The enemies of the Cuban Revolution have tried everything including invasion, terrorism, sabotage and economic isolation through a vicious blockade to bring the Cubans to their knees. These brutal actions have caused much suffering in Cuba, but the Cuban people have emerged from all challenges with their heads held high. For this, they have won the admiration of millions around the world.
The defeat of the Cuban Revolution has been confidently predicted by its enemies over and over again. The fall of the Soviet Union and of socialism in Eastern Europe was a severe economic blow to Cuba, and the enemies of the Revolution began to make absurdly specific plans for a take-over “after Fidel falls.” But the Cuban Revolution has now outlived 10 U.S. presidencies (Eisenhower, Kennedy, Johnson, Nixon, Ford, Carter, Reagan, Bush, Clinton, Bush).
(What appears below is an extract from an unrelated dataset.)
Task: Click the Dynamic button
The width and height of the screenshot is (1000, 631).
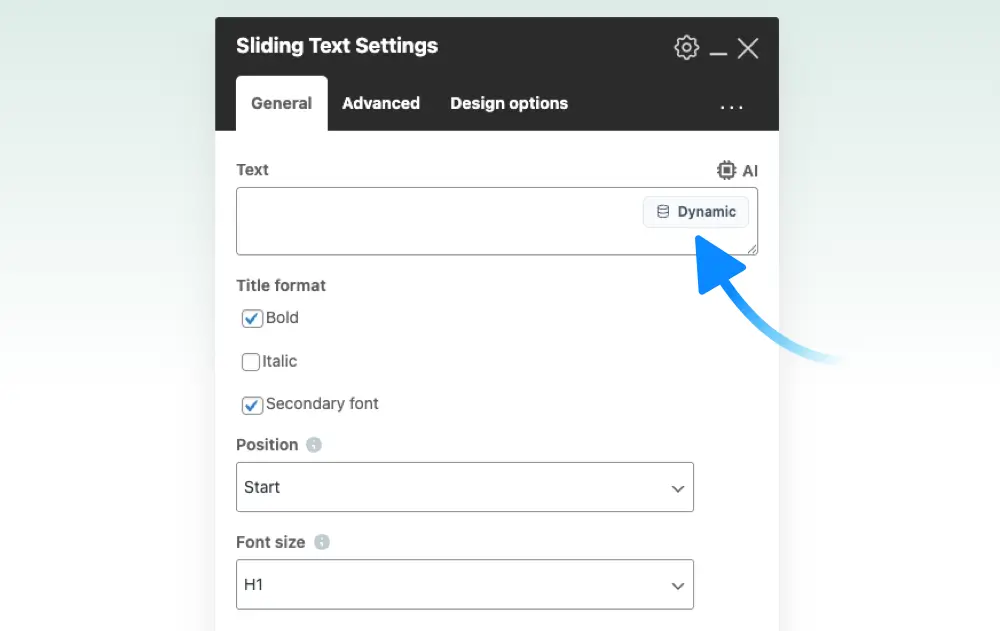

Despite all attacks and challenges, Cuba weathered that crisis without sacrificing its notable achievements in education, health care and environmental stewardship. Health care is free and widely available to all Cubans. Education, including higher education, is also free. Cuba has the highest educational achievement scores in Latin America, and an infant mortality level that is lower than that of the United States. Cuba also has the large scale organic agriculture.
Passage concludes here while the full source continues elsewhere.